Bhuvneshwar bowls in India nets
With an injured Ishant Sharma already out of the World Cup, there have been concerns around the fitness of India's pace attack heading into the last quarter of their four-month Australia tour. Bhuvneshwar Kumar has probably been the biggest worry, with Dhawal Kulkarni travelling with the squad as its back-up 16th member. Bhuvneshwar missed the first three Tests with an ankle injury and was limited to two matches in the one-day triangular series. He bowled only five overs against the co-hosts in India's first warm-up match, and did not bat or bowl against Afghanistan in the second practice game.

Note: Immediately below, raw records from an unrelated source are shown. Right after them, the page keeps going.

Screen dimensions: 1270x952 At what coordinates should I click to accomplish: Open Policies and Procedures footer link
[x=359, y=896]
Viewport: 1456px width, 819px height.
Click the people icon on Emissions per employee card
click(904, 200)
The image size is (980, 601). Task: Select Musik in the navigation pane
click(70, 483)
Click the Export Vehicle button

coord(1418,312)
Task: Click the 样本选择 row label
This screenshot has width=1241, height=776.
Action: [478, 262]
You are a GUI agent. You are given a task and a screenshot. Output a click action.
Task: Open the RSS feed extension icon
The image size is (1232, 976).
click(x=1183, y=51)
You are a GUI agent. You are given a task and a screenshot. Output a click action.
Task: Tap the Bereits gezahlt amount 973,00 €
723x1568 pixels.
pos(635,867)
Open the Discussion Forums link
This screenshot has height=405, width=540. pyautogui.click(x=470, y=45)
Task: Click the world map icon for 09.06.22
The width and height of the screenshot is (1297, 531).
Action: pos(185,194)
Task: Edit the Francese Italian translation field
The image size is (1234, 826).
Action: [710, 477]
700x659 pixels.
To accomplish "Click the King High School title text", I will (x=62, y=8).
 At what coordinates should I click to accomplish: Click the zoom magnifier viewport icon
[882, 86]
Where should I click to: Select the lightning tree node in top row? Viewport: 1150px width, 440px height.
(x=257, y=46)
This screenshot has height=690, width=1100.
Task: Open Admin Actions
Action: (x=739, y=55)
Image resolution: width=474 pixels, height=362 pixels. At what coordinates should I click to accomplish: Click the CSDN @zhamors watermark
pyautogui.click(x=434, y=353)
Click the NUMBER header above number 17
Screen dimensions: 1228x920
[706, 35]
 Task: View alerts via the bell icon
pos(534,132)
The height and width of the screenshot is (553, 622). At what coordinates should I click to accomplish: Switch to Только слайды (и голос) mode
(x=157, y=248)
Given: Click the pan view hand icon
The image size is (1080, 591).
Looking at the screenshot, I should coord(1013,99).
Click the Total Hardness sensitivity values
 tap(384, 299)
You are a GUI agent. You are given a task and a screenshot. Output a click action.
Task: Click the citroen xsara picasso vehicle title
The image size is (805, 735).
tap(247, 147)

Given all that, he did send down a handful of deliveries during India's practice sessions at St. Peter's College in Adelaide on Thursday and Friday, ahead of their World Cup opener against Pakistan on Sunday. He did not go full tilt, and the run-up was a touch shorter than is usual. But he was his usual accurate self, hitting the lone stump in one of the side nets on occasion.
The side nets were put to better use by the batsmen, who faced throwdowns from the support staff standing on stools. This involved a man standing with the ball in his sidearm device on one stool, taking a step forward onto the shorter second stool as if in delivery stride, and letting rip. It was probably a practice strategy to simulate the steep bounce generated by Mohammad Irfan, the extraordinarily tall Pakistan fast bowler. Most of the time, the balls were dug in short on the greenish side pitches, especially to Suresh Raina, and were tackled reasonably well by the Indian batsmen. There weren't too many pulls on display, although Stuart Binny signed off with a swiftly executed lofted front-foot drive over the covers.
Back from his trip to Melbourne for the opening ceremony, MS Dhoni, batting on the centre strip, was severe on the spinners. A standout was a semi-helicopter stroke played to a full delivery without much effort and follow-through that nearly cleared the square boundary. Virat Kohli was aggressive against the slow bowlers too, and looked equally comfortable facing the short throwdowns from the stools.
Shikhar Dhawan was one of the sharpest in fielding practice, taking some well-judged high catches under overcast, dull skies and spearing in a few sharp, flat throws.